Surface Integral finding the limits

[Spout]

Homework Statement

I need to evaulate ∫ ∫_S dS where S is the surface z = x² + y², 0 ≤ z ≤ 4.

Homework Equations

dS = √( 1 + ƒ²_x + ƒ²_y)dxdy

The Attempt at a Solution

dS = √( 1 + 4x² + 4y²)dxdy

here's the problem

what are the limits to the surface integral? no clue.. dx means i should find a limit for x but i see no obvious way to, also i could change this to cylindrical coordinates but still don't know what the limits would be.

∫ ∫ √( 1 + 4x² + 4y²)dxdy

 

[DryRun]

Hi Spout

The first thing you should do is draw the graph, which is a paraboloid.

Put z = 4 in the equation of the surface, S. You will get a circle with radius 2.

Since you are projecting onto the x-y plane, find $z_x$ and $z_y$ hence find the surface area:
$$\int \int \sqrt{(z_x)^2+(z_y)^2+1}\,.dxdy $$
Then, as the projection is a circle, it is easier to evaluate this double integral using polar coordinates.

 

[Spout]

This is quite embrassing but what does "Since you are projecting onto the x-y plane, find zx and zy hence find the surface area" mean

up to now i only know the process of solving these problems i don't know what partial derivative represents or means, so I'm unable to comprehend this sentence could you give a tiny bit of a hint :)?

 

[algebrat]

When doing these, one crucial step that is often unavoidable is visualizing the region. I've thought about some ways to manipulate limits of integration without visualizing, but I think it would make things much harder. So you should learn to visualize the regions the describe.

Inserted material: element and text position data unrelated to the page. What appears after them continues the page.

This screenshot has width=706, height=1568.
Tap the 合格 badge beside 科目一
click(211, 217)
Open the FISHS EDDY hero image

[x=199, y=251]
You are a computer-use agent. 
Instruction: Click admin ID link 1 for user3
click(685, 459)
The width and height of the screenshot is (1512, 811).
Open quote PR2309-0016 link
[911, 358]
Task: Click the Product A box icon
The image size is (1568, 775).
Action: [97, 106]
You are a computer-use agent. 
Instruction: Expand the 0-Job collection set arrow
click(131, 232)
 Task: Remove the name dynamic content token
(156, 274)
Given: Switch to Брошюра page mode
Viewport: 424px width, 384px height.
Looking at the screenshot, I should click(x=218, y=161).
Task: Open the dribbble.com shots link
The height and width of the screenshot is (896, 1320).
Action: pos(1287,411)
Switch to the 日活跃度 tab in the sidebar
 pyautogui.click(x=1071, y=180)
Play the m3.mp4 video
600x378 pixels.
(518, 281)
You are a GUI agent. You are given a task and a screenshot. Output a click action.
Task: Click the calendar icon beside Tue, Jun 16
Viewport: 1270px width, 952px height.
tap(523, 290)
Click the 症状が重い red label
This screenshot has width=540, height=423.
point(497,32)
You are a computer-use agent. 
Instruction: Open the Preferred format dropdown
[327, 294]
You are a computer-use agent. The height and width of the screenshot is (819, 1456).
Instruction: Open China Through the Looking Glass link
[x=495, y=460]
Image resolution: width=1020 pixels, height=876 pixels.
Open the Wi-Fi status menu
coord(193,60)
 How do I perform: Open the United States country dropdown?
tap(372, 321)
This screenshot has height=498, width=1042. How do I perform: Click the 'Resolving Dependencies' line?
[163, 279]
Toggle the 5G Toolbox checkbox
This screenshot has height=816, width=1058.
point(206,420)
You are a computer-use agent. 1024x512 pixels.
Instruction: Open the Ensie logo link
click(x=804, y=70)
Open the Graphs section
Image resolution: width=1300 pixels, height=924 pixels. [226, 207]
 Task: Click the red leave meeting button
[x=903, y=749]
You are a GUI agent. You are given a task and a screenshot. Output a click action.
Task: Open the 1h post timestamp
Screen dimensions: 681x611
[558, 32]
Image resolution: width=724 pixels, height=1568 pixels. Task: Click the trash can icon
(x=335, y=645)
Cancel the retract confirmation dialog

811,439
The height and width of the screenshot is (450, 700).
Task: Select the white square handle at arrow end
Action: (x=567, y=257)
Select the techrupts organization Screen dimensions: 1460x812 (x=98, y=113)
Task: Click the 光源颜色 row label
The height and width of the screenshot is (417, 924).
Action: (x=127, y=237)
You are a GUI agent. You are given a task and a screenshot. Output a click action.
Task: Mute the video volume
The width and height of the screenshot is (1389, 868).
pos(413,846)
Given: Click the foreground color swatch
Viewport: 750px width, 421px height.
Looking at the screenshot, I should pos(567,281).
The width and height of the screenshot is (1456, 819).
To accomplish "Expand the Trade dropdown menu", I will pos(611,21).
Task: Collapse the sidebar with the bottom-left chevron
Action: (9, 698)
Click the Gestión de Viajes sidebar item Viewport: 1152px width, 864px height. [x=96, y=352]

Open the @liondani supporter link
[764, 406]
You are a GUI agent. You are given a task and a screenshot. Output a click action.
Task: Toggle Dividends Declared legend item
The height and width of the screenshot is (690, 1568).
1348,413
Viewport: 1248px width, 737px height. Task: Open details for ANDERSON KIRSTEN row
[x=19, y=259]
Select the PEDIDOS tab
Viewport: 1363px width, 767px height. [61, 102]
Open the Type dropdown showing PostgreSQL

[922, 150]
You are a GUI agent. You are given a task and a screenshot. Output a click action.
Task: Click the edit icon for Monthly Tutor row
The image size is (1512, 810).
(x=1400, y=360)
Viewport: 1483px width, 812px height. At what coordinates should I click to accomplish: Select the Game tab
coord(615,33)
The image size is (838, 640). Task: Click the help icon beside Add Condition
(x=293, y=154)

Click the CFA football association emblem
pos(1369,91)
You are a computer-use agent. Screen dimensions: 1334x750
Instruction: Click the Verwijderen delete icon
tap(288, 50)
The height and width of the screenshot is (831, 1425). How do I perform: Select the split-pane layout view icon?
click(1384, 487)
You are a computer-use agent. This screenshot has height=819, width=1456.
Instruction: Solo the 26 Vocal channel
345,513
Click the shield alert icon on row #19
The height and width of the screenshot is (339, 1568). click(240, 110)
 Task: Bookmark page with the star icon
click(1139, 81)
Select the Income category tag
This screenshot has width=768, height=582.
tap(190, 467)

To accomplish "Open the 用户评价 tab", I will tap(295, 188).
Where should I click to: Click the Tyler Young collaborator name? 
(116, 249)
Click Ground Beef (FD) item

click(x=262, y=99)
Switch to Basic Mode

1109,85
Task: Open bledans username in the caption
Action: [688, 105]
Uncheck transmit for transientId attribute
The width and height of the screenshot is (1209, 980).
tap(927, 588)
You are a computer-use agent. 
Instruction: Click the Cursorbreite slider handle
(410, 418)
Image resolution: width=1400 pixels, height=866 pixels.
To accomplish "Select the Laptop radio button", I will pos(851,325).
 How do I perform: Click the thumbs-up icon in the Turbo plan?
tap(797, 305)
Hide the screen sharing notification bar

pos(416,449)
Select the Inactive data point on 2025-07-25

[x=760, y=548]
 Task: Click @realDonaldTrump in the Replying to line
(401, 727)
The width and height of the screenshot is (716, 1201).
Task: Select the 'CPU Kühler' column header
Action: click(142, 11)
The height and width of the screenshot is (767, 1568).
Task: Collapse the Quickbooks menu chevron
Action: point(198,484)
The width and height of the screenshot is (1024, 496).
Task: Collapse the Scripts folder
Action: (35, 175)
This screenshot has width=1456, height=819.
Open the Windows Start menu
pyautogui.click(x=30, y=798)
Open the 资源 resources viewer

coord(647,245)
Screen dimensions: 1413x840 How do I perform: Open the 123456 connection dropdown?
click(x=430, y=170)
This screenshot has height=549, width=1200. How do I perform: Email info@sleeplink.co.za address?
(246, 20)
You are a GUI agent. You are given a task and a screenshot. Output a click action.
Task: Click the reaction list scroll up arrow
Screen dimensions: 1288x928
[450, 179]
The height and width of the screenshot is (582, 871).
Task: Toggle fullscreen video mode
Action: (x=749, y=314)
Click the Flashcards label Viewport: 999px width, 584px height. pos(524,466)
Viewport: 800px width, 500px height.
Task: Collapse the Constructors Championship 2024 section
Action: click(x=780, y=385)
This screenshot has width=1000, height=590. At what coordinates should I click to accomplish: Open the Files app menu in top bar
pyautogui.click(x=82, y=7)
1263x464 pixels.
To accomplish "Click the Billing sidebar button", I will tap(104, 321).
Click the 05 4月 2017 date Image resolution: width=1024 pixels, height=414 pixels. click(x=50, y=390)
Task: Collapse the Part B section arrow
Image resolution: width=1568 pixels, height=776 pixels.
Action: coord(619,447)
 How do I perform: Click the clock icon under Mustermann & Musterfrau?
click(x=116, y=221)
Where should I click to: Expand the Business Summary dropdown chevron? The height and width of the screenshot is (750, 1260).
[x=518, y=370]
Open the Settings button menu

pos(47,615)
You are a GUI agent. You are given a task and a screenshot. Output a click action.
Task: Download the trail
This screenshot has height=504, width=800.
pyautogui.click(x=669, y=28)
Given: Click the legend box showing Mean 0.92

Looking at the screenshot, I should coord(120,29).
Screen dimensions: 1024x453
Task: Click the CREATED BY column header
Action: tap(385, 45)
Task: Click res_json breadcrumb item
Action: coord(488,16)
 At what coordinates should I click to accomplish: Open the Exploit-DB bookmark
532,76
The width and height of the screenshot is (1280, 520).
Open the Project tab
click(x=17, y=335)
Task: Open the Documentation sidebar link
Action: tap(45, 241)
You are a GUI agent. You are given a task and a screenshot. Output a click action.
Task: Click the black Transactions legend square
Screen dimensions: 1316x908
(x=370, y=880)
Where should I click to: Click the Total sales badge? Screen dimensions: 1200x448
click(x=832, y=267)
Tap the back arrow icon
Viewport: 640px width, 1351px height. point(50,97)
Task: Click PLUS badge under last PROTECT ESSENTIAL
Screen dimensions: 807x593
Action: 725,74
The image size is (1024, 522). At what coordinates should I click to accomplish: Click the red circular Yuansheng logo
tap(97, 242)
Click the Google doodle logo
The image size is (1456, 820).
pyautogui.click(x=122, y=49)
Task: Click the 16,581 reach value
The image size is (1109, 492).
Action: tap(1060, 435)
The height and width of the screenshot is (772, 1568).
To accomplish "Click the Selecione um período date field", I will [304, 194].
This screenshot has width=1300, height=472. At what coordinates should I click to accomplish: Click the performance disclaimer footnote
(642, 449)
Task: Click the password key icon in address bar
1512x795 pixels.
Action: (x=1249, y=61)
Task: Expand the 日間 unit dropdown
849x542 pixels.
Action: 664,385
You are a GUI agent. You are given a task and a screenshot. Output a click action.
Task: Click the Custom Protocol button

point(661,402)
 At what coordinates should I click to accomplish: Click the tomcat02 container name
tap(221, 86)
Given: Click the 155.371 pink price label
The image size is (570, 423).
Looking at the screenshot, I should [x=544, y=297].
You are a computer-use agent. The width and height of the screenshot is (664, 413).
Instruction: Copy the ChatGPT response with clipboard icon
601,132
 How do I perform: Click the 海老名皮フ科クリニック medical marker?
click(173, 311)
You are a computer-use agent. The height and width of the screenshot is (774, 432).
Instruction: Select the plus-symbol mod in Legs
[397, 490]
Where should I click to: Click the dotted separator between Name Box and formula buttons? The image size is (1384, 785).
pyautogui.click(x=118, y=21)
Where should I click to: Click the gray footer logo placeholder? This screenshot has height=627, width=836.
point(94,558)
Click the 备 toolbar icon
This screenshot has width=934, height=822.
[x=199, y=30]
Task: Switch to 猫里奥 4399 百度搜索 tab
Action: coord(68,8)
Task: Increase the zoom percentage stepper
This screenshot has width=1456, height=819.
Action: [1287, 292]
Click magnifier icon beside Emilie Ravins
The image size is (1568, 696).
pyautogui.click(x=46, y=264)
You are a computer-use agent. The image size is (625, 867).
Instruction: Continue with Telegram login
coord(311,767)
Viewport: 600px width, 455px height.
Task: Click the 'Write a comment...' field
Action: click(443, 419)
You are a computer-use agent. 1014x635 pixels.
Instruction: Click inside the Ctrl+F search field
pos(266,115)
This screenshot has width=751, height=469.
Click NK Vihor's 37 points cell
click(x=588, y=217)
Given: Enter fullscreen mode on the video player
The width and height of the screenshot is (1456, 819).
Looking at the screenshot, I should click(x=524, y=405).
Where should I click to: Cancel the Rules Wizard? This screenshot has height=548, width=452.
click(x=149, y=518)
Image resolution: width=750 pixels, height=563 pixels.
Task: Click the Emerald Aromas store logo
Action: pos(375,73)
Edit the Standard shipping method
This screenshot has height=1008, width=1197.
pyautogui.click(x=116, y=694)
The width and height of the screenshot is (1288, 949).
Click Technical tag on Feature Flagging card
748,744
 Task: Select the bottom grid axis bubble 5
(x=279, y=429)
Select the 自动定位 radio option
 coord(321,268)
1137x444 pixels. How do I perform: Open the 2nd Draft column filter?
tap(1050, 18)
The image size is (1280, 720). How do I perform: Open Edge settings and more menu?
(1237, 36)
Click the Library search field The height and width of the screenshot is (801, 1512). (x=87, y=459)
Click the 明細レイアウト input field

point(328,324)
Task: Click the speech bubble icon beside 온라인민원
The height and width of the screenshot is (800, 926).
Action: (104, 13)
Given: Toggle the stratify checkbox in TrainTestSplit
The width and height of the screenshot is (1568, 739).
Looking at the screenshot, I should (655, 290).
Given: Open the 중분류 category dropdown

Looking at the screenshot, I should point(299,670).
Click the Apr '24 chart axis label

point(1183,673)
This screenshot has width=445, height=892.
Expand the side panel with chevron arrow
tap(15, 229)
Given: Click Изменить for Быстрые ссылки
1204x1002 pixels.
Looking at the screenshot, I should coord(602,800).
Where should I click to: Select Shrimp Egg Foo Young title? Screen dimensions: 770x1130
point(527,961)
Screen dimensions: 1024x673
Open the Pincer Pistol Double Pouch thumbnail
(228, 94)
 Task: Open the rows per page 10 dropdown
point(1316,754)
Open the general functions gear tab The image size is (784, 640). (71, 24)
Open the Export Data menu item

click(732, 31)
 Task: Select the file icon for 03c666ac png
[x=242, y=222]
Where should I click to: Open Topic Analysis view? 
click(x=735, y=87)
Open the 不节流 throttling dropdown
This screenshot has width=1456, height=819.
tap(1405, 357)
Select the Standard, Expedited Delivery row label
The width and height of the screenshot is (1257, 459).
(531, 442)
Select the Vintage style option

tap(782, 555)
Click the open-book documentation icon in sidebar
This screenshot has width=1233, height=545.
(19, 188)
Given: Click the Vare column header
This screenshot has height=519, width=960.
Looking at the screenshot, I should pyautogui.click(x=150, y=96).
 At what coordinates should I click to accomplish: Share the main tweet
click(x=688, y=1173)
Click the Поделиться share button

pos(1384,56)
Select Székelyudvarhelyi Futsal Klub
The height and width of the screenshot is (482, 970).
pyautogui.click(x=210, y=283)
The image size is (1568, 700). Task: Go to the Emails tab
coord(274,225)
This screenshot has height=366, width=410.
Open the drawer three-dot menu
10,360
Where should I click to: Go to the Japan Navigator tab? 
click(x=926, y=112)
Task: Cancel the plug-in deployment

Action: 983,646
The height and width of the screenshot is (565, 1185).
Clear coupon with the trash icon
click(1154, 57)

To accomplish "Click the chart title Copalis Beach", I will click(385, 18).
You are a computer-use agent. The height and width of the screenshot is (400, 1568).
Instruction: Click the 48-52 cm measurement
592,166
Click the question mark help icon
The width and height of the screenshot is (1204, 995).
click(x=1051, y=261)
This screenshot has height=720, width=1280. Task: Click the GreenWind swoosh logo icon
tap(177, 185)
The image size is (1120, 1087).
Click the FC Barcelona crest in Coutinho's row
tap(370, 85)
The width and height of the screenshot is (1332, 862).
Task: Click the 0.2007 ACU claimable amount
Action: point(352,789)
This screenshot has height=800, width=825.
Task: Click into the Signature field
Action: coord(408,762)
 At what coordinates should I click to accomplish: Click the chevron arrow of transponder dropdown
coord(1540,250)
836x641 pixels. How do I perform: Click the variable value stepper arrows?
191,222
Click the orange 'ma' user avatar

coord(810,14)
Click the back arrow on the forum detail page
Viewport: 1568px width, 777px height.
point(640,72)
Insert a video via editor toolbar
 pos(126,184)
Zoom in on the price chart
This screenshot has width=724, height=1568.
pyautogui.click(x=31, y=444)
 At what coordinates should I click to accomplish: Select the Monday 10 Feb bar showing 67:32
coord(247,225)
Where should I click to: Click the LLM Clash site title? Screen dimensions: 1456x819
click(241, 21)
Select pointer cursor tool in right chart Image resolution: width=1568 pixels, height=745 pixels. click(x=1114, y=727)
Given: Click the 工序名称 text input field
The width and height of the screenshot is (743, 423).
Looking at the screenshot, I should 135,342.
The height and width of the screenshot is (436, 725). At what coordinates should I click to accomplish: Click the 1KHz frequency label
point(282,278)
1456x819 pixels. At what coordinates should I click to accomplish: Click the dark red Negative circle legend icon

You have a bowl shape that is parabolic (paraboloid is the term in this dimension), that is, consider the y=0 plane, then z=x^2 is parabolic (the term for curves). The bowl occupies space between z=0...4. At z=0, x and y must be zero. At the z=4 plane, you have the circle x^2+y^2=4, that is, radius 2. You had the right integrand, √(1+4x^2+4y^2) dxdy.

So to find the region that paramet(e)rizes the bowl via x and y, we need to know which values of x and y will garauntee we hit all points of the bowl exactly once. So that is the projection of the bowl down (and/or up) onto the xy plane. The projection is of course the disk, x^2+y^2≤ 4. The limits would be hard to integrate with, so our look would be much better if we use a change of coordinates, from rectangular to polar coordinate.

So we want to map from (x,y) to (r,θ). Then the integrand would be √(1+r^2), while dxdy becomes rdrdθ. Why don't you try to find out what the limits of integration would be.

 

[Spout]

I see

well I am guessing 0 ≤ r ≤ 2 because this covers the min and max radius

and 0 ≤ θ ≤ 2pi because this covers all points angular-ly

then the integral would be

∫(0 to 2pi) ∫(0 to 2) [ √( 1 + 4r²cos²θ + 4r²sin²θ) ] rdrdθ

∫(0 to 2pi) ∫(0 to 2) [ √( 1 + 4r²) ] rdrdθ

:)? amirite

 

[Spout]

it turned out correct, you guys are legends